Catherine’s talons were not made for clutching or tearing. Its skeleton was that of a carrion-eater, adapted for soft, rotten meat. But that was what the raven had become, after all, and Catherine’s weight and the reach of its long neck were more than enough to pin it though it still struggled and cursed.
“Ambrosias, a cage,” Bijou said. The centipede came down from the wall like a cascade of dice, clattering and rattling, and swept past her ankles. It must have had to venture the attic, because it was the better part of a quarter-hour before it returned, the brass-barred cage—as wide in each direction as the length of Bijou’s cane—dragged behind and striking sparks off the slates. Lucy went and took it, then set it beside the raven.
Between them, they managed to get the stinking thing into the cage, where it sulked and rattled its beak on the bars and glared at them from squirming sockets. It reeked of the grave, corpse-liquor dripping from the ragged holes in its ribcage.
Bijou, who was accustomed to dead things, nonetheless shuddered. Catherine scraped its beak and talons clean in the earth beside the path.
“Lupe, Catherine,” Bijou said, “watch the dead bird. Don’t let it escape.”
Lupe gnashed its teeth and sparked the lenses of its eyes, and Bijou answered with a gentle hand across the jeweled skull. “Thank you,” she said, and went to send a message.
The cub slinks through darkness undetected.

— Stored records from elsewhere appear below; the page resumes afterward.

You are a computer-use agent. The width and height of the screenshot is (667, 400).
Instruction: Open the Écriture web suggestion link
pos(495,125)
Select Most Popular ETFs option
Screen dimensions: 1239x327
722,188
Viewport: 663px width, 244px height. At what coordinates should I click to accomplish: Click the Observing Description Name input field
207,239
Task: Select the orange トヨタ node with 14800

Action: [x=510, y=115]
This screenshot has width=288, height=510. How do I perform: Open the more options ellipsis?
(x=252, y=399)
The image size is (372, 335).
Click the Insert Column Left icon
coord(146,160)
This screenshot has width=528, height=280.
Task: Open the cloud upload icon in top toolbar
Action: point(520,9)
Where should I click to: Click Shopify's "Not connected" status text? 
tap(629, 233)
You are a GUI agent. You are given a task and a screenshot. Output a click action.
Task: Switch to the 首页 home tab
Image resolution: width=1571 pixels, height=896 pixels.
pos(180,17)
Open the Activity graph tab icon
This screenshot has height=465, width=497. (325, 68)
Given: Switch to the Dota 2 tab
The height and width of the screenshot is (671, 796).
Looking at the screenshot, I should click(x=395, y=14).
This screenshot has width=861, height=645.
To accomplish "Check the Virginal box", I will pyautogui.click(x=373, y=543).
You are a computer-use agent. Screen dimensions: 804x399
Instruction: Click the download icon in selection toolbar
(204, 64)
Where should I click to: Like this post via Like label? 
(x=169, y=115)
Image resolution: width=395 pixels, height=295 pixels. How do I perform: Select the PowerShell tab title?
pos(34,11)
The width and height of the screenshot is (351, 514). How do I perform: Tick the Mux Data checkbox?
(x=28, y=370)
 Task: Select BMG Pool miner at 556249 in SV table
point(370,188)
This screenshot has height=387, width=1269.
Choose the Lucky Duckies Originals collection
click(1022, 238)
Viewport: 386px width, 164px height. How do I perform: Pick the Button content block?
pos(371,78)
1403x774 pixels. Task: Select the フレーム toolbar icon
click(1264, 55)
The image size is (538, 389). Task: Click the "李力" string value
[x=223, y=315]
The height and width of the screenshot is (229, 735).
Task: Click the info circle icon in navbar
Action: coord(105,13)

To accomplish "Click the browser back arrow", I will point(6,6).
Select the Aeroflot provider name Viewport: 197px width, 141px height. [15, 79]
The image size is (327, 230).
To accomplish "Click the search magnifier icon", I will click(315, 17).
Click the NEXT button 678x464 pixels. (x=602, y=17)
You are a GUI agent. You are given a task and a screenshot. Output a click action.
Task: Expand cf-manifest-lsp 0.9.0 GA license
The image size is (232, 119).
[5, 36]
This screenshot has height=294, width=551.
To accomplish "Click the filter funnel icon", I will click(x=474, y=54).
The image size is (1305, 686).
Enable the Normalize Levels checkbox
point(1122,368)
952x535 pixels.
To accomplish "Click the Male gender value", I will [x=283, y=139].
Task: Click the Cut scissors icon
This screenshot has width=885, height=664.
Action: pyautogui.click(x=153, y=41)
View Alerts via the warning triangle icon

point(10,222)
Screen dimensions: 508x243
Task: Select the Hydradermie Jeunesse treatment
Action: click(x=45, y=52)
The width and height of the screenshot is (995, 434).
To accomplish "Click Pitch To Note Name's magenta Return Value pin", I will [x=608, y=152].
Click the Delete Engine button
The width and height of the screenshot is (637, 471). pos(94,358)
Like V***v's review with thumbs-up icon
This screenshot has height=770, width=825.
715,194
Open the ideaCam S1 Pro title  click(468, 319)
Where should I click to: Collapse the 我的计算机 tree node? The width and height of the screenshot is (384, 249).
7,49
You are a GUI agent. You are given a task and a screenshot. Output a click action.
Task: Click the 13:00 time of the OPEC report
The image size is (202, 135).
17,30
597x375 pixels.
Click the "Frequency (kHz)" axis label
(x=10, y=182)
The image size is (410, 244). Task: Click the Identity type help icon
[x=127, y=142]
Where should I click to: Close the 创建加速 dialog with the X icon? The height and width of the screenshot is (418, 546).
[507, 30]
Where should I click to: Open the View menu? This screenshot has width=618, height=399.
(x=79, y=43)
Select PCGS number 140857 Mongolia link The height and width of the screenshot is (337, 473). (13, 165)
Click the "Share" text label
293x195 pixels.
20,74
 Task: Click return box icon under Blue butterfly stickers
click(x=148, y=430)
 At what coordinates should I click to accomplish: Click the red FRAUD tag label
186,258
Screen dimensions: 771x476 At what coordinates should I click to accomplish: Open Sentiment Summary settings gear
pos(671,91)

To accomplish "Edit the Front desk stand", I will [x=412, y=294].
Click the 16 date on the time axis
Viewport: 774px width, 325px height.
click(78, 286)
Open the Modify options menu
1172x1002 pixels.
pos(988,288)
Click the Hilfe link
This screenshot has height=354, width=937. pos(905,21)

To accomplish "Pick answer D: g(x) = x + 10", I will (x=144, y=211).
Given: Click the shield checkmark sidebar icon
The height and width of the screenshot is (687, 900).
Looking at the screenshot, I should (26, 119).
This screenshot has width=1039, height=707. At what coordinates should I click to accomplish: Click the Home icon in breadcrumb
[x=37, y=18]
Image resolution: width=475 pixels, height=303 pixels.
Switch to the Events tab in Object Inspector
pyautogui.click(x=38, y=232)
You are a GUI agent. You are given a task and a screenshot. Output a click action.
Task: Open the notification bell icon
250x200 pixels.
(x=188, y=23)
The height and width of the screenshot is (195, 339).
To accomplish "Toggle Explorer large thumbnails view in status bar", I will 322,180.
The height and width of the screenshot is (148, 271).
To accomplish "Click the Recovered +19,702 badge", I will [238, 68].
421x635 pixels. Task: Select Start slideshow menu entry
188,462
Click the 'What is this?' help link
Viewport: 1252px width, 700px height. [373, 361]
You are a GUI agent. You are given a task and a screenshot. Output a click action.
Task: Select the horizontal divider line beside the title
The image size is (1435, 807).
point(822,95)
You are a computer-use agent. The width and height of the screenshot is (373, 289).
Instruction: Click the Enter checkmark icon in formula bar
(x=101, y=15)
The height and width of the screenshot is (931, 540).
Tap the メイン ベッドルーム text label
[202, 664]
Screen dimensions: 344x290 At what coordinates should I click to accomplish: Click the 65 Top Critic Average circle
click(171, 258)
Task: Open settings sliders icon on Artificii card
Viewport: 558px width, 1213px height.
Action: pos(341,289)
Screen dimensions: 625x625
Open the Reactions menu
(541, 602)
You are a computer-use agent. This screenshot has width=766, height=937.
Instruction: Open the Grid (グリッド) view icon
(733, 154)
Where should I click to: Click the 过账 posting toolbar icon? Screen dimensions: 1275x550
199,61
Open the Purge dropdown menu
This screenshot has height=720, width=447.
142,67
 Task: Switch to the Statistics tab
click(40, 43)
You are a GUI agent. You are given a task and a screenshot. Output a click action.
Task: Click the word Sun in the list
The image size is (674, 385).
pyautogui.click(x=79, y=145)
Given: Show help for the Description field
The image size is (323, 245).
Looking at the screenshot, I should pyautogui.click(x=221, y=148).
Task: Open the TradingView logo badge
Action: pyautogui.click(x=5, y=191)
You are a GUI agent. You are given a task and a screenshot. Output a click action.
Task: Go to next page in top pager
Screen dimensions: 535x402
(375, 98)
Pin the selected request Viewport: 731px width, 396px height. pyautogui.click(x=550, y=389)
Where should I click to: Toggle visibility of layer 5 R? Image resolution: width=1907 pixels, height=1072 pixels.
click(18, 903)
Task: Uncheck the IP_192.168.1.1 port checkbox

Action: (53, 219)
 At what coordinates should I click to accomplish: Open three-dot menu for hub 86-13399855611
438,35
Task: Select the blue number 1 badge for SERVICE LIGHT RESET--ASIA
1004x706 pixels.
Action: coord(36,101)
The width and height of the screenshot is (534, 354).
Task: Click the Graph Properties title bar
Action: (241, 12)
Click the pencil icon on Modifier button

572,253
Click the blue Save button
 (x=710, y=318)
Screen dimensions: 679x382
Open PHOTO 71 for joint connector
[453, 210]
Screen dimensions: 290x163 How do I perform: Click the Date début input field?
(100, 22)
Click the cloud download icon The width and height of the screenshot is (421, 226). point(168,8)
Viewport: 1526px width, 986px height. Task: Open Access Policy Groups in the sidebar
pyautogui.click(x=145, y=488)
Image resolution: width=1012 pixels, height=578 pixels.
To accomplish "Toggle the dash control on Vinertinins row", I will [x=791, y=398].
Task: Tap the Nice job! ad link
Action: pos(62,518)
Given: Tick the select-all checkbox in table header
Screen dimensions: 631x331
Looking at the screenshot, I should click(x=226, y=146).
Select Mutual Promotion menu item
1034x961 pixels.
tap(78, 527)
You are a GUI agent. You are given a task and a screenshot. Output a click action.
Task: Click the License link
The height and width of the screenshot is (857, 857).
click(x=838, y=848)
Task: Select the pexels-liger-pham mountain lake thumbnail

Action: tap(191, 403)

The human city is still at this hour, but that does not mean that the city itself is at all sleeping. This is the hour of the rat, of the jackal, of the moth—of all the life whose city it also is, all the creatures who share these spaces and hollows, these stone and mud-brick walls, these dew-slicked streets that echo with the drip-drip-drip of precious water into cisterns and catchments.
The wings of bats are near-silent, but they silhouette against the night—or against the windows the bats sometimes flock around, if the inhabitant sits late with a candle burning to draw the moths. The feet of jackals and cats are near-silent too, but the cub has nothing to fear from jackals and cats. Not so, the dogs that roam the night city in packs, kings of the street. Even a grown male human could find those dangerous: they have been known to break into homes, to pull down vagrants in the street. Beggars fend them away with fire: the brothers-and-sisters must use craft, the art of not being where the dogs are.
The cub is versed in those arts, and moves through the street as silently as the rats do, slinking beside thick walls that may break its silhouette. Its heart hammers sharply, breath low and quick, mouth open to amplify any sounds or smells in the chambers of its skull. Skulk, and slip, and stay alive. That is what the brothers-and-sisters are for. Moving through the cracks and connections, slipping from place to place unseen, with their black backs and their ticked tawny-gray flanks and their twig-slender limbs.
The night city smells of many things—rising bread, rotting meat, sewage, roses, winter jasmine, cold ashes, warm smoke, humans coupling in their dens. The pattern of smells is a map that draws the cub home to its own territory, to the territory of the brothers-and-sisters, all across the breadth of the city.
At the river, the cub pauses. It has not passed the river before. There are bridges, narrow, just wide enough for a rickshaw or two pedestrians, with a low lip on either side but no rail. Not that a rail would matter to the cub, for when it steps on the marble paving stones—Messaline is a limestone and marble city, which in a wetter climate would slowly melt—it hears the echo of its step bounce back from the moving water.
It skips a step back, stops, crouches. The whine rises in its throat but is not vocalized. Things that make noise get found, and things that get found get eaten.
The wind blows from across the river, bringing familiar smells of the pack’s territory. Safety. Home.
The cub sets its forelimb upon the bridge, and waits to be bitten. When no teeth snap, it edges forward. One more step. Both hindlimbs. The echoes shatter under its feet, and it pauses, confused again. It can feel its pulse in its eyes, thumping under its jaw below the ear, and it knows that anyone who cares to look can see it easily here, shuddering and exposed.
It must cross. Either walk, or swim.
Humans walk across these things. It can smell their feet, and even the feet of dogs and horses. And other jackals, though none recently.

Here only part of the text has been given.